Georgia Prosecutors name SHOCKING WITNESS that could END TRUMP, His WORST NIGHTMARESource:Meidas Touch– left to tight: Donald J. Trump’s 1st or 2nd worst nightmare, Fulton County, Georgia Fani Willis & Defendant Don Trump.

Source:The New Democrat

“Mike Pence is not only cooperating with Special Counsel Jack Smith to testify against Trump in March on the DC federal case, BUT IS A NAMED WITNESS in Georgia to testify against Trump in the 13 count felony case there. Michael Popok of Legal AF details all the video evidence Pence will have to explain and his likely testimony to prove Trump committed crimes.”

From the Meidas Touch

“Michael Richard Pence (born June 7, 1959) is an American politician who served as the 48th vice president of the United States from 2017 to 2021 under Donald Trump. A member of the Republican Party, he previously served as the 50th governor of Indiana from 2013 to 2017, and a member of the U.S. House of Representatives from 2001 to 2013.”

From Wikipedia

“Donald John Trump (born June 14, 1946) is an American politician, media personality, and businessman who served as the 45th president of the United States from 2017 to 2021.”

From Wikipedia

“Fani Taifa Willis[2] (/fɑːniː/, FAH-nee;[2] born 1971[1]) is the district attorney of Fulton County, Georgia, which contains most of Atlanta.[3] She is the first woman to hold the office.”

From Wikipedia

I would add serial reality TV sand tabloid star, as well as wannabe American dictator, to Donald J. Trump’s Wikipedia resume. But his official resume that I posted from Wikipedia, is completely accurate.

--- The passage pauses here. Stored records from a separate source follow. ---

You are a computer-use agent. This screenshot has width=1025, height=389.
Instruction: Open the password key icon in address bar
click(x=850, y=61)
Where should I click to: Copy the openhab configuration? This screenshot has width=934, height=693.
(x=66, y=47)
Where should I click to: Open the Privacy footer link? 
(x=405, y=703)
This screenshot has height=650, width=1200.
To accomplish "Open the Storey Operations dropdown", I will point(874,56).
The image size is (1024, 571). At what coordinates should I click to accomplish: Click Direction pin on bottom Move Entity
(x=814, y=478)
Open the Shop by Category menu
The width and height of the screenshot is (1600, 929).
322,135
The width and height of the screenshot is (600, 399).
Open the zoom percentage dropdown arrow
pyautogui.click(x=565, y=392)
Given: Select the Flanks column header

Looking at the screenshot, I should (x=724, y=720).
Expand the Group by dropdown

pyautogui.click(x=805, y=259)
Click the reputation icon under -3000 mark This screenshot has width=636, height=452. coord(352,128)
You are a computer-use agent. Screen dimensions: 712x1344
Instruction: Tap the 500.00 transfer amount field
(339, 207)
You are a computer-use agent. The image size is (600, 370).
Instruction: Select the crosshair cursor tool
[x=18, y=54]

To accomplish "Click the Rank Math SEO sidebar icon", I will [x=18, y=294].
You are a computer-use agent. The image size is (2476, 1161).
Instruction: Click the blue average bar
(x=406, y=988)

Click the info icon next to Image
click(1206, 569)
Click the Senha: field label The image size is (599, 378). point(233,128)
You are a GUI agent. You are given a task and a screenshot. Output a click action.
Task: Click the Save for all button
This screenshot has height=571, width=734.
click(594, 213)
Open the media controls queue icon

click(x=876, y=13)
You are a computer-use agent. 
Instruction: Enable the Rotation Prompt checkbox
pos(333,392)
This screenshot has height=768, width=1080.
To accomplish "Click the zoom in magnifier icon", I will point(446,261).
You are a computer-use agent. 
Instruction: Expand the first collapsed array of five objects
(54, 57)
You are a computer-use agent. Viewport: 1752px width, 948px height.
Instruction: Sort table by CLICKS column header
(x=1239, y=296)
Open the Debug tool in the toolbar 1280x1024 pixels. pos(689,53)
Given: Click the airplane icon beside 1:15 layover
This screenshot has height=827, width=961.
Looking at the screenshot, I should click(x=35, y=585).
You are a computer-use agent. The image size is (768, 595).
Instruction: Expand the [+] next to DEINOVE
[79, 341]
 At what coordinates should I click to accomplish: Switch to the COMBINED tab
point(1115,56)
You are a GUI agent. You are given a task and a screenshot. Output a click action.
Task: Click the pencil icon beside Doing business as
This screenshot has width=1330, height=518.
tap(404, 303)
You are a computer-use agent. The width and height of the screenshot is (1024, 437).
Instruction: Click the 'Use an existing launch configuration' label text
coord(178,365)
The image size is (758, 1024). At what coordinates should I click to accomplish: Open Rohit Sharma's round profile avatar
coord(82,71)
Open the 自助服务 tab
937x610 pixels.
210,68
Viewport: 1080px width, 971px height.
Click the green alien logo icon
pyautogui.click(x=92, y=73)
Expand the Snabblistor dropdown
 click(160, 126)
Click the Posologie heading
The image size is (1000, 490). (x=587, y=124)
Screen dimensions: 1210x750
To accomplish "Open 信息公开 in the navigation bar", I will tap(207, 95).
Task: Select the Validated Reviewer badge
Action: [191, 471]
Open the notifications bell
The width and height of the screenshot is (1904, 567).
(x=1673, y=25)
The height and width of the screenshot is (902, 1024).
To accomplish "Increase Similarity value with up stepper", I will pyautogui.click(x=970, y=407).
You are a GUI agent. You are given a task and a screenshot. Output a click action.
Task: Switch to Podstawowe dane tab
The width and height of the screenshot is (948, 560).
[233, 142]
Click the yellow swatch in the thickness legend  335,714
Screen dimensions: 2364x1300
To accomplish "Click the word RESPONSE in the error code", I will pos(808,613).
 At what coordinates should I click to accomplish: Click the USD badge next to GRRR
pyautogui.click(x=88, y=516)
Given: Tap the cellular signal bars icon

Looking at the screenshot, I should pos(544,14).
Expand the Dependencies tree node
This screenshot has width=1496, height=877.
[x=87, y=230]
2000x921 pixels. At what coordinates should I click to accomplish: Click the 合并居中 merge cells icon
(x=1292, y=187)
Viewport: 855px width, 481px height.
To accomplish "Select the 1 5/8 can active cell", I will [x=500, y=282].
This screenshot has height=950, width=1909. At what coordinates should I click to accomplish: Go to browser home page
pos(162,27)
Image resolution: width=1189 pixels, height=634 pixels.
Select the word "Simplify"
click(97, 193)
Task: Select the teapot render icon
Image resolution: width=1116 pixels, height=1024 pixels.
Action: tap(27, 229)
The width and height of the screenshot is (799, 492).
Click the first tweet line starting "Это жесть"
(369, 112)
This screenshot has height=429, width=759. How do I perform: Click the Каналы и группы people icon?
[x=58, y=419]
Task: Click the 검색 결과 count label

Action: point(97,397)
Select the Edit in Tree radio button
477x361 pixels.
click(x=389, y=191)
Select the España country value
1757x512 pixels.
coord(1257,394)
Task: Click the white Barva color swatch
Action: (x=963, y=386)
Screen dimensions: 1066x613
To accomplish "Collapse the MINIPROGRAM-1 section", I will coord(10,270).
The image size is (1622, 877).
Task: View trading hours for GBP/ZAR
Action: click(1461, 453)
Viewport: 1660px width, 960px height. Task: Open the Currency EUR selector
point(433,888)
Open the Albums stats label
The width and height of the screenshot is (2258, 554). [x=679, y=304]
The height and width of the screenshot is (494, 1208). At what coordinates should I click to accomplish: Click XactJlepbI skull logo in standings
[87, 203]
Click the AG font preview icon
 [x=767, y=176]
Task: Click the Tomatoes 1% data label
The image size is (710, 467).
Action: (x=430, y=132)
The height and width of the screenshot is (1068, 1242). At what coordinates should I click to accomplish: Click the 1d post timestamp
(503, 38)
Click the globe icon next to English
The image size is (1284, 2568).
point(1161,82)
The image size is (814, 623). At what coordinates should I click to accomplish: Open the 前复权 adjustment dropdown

I’m just posting this profile information about these three key players in the Atlanta, Fulton County, Georgia trial, against former President Donald J. Trump, to give you a good idea of what DJT is going up against.

Mike Pence, was then Republican nominee Trump’s handpicked choice for Vice President, back in 2016. Fani Willis is a career lawyer, whose made her career putting away violent thugs and other criminals, like gangsters. Donald J. Trump, once again is a serial reality TV and tabloid star, and wannabe American dictator, who believes that the rule of law doesn’t apply to him.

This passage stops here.